BnF, Mss, NAF 16339, f. 215-216
Transcription de Madeleine Liszewski assistée de Jean-Marc Hovasse

a) « rassurans ».


11 août [1839], dimanche après-midi, 4 h. ½

Je t’écris, mon adoré, dans l’obscurité la plus profonde, mes persiennes et mes fenêtres sont fermées. Les affreux maçons continuent à faire pleuvoir le plâtre et les gravois [3] dans la rue que c’est une bénédiction. Nous avions tout à fait oublié Mignon, aussi quanda il est venu tantôt chercher son argent, j’ai été forcée d’emprunter 10 francs à la bonne. Je ne sais pas si c’est une [idée  ?] mais il me semble que jamais je n’ai autant dépensé d’argent comme à présent : à peine est-il dans mes mains qu’il disparaît. Cependant je suis bien sûre de n’en pas faire mauvais usage. Je n’achète rien que de nécessaire et que tu sais.
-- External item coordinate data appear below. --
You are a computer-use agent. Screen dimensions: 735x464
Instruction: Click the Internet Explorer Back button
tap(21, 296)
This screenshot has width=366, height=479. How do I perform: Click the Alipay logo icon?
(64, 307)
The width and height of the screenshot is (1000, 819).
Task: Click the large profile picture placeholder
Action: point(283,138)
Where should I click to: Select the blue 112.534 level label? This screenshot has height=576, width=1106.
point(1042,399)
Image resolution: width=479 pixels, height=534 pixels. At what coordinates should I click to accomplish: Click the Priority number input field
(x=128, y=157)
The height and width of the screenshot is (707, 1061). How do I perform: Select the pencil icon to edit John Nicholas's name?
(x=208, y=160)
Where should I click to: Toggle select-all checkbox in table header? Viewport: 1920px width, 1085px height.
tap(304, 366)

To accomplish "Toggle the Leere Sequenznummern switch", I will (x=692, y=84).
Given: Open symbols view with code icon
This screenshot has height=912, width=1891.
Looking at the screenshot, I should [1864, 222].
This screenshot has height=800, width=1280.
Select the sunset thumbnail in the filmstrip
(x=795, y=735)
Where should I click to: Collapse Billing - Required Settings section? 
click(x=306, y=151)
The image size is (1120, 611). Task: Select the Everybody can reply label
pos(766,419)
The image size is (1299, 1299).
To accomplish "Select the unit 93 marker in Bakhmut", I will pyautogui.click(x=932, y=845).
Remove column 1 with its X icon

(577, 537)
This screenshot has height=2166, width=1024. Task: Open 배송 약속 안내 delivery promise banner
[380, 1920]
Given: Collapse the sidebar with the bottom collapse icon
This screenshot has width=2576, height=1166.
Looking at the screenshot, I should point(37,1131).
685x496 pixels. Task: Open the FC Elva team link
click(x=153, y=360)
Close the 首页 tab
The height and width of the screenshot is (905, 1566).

Peut-être aussi cela me fait-il autant d’effet à cause de la manière dont tu le gagnes, mon pauvre adoré. Hélas, s’il ne dépendait que de ma volonté et de mon courage, tu n’aurais pas à t’occuper des besoins de ma vie depuis longtemps, mais je n’y peux rien que de me désoler et Dieu sait que je n’y manque pas. Mon Victor je t’aime. J’attends Mme Pierceau si son objet ne joue pas ce soir. Je voudrais bien te voir, mon Dieu, pour te baiser et pour te remercier de la bonté et de la douceur infinies que tu as misesb hier pendant que je m’exaspérais. Merci mon adoré. Rien de ton admirable nature ne m’échappe. Je vois ta beauté avec mes yeux et ton âme à travers mon amour. C’est pour ça que je t’adore.

Juliette

BnF, Mss, NAF 16339, f. 217-218
Transcription de Madeleine Liszewski assistée de Jean-Marc Hovasse

a) « quant ».
b) « mis ».

Notes

[1Cagner : Reculer devant la besogne ou le danger, renoncer, céder.

[2PSEUDONYME DE DELPHINE DE GIRARDIN .

[3Gravois : variante de « gravats ».